**TASK PROMPT**
Quote every line below exactly as it reads.

Dataset records
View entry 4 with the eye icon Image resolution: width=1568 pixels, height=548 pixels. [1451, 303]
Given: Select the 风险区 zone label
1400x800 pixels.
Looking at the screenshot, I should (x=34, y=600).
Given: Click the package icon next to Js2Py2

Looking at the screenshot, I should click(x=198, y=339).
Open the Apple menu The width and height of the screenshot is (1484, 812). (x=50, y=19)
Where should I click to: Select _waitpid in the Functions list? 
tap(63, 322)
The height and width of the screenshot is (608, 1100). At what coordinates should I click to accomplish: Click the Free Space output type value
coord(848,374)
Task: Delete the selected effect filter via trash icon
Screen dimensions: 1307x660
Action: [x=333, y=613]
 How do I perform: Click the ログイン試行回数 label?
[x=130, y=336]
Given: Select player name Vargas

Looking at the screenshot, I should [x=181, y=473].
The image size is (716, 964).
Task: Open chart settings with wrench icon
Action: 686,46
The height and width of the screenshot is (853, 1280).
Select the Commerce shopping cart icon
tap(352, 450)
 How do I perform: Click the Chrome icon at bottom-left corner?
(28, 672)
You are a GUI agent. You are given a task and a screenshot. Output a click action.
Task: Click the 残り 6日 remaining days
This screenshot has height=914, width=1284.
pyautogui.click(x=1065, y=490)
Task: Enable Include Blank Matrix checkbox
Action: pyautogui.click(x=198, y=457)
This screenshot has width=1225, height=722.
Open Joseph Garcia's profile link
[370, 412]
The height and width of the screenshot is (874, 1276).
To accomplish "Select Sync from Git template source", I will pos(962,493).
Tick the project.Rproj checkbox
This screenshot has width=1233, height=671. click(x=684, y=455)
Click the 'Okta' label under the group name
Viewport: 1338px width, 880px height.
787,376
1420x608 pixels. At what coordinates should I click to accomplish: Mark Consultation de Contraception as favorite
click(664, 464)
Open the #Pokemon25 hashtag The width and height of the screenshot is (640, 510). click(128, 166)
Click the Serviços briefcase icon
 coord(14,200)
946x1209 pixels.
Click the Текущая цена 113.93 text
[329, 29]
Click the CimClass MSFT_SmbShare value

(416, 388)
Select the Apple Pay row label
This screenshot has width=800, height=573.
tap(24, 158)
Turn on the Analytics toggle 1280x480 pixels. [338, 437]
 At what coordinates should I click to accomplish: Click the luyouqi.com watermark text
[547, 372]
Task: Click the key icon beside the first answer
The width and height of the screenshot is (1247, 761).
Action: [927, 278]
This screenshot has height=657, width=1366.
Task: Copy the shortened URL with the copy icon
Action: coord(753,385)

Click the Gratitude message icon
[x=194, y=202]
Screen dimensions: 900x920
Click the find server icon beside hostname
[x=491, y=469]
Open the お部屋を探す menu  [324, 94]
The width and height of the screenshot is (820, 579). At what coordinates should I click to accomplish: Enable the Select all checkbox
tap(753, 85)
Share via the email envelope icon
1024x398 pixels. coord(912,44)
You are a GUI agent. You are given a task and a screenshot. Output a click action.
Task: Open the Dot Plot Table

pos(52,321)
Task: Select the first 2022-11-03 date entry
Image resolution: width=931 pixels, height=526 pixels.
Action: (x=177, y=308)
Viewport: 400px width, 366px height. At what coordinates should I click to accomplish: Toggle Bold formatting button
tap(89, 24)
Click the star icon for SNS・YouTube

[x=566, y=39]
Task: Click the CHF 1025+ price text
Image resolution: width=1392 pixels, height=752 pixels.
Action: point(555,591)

**EXPECTED ANSWER**
View entry 4 with the eye icon Image resolution: width=1568 pixels, height=548 pixels. [1451, 303]
Given: Select the 风险区 zone label
1400x800 pixels.
Looking at the screenshot, I should (x=34, y=600).
Given: Click the package icon next to Js2Py2

Looking at the screenshot, I should click(x=198, y=339).
Open the Apple menu The width and height of the screenshot is (1484, 812). (x=50, y=19)
Where should I click to: Select _waitpid in the Functions list? 
tap(63, 322)
The height and width of the screenshot is (608, 1100). At what coordinates should I click to accomplish: Click the Free Space output type value
coord(848,374)
Task: Delete the selected effect filter via trash icon
Screen dimensions: 1307x660
Action: [x=333, y=613]
 How do I perform: Click the ログイン試行回数 label?
[x=130, y=336]
Given: Select player name Vargas

Looking at the screenshot, I should [x=181, y=473].
The image size is (716, 964).
Task: Open chart settings with wrench icon
Action: 686,46
The height and width of the screenshot is (853, 1280).
Select the Commerce shopping cart icon
tap(352, 450)
 How do I perform: Click the Chrome icon at bottom-left corner?
(28, 672)
You are a GUI agent. You are given a task and a screenshot. Output a click action.
Task: Click the 残り 6日 remaining days
This screenshot has height=914, width=1284.
pyautogui.click(x=1065, y=490)
Task: Enable Include Blank Matrix checkbox
Action: pyautogui.click(x=198, y=457)
This screenshot has width=1225, height=722.
Open Joseph Garcia's profile link
[370, 412]
The height and width of the screenshot is (874, 1276).
To accomplish "Select Sync from Git template source", I will pos(962,493).
Tick the project.Rproj checkbox
This screenshot has width=1233, height=671. click(x=684, y=455)
Click the 'Okta' label under the group name
Viewport: 1338px width, 880px height.
787,376
1420x608 pixels. At what coordinates should I click to accomplish: Mark Consultation de Contraception as favorite
click(664, 464)
Open the #Pokemon25 hashtag The width and height of the screenshot is (640, 510). click(128, 166)
Click the Serviços briefcase icon
 coord(14,200)
946x1209 pixels.
Click the Текущая цена 113.93 text
[329, 29]
Click the CimClass MSFT_SmbShare value

(416, 388)
Select the Apple Pay row label
This screenshot has width=800, height=573.
tap(24, 158)
Turn on the Analytics toggle 1280x480 pixels. [338, 437]
 At what coordinates should I click to accomplish: Click the luyouqi.com watermark text
[547, 372]
Task: Click the key icon beside the first answer
The width and height of the screenshot is (1247, 761).
Action: [927, 278]
This screenshot has height=657, width=1366.
Task: Copy the shortened URL with the copy icon
Action: coord(753,385)

Click the Gratitude message icon
[x=194, y=202]
Screen dimensions: 900x920
Click the find server icon beside hostname
[x=491, y=469]
Open the お部屋を探す menu  [324, 94]
The width and height of the screenshot is (820, 579). At what coordinates should I click to accomplish: Enable the Select all checkbox
tap(753, 85)
Share via the email envelope icon
1024x398 pixels. coord(912,44)
You are a GUI agent. You are given a task and a screenshot. Output a click action.
Task: Open the Dot Plot Table

pos(52,321)
Task: Select the first 2022-11-03 date entry
Image resolution: width=931 pixels, height=526 pixels.
Action: (x=177, y=308)
Viewport: 400px width, 366px height. At what coordinates should I click to accomplish: Toggle Bold formatting button
tap(89, 24)
Click the star icon for SNS・YouTube

[x=566, y=39]
Task: Click the CHF 1025+ price text
Image resolution: width=1392 pixels, height=752 pixels.
Action: point(555,591)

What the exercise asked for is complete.